Records from a data source
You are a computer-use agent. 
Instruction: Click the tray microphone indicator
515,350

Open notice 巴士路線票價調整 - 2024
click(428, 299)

_EXERCISE DESCRIPTION_
Repeat the data above in full, word for word.

_ANSWER BELOW_
You are a computer-use agent. 
Instruction: Click the tray microphone indicator
515,350

Open notice 巴士路線票價調整 - 2024
click(428, 299)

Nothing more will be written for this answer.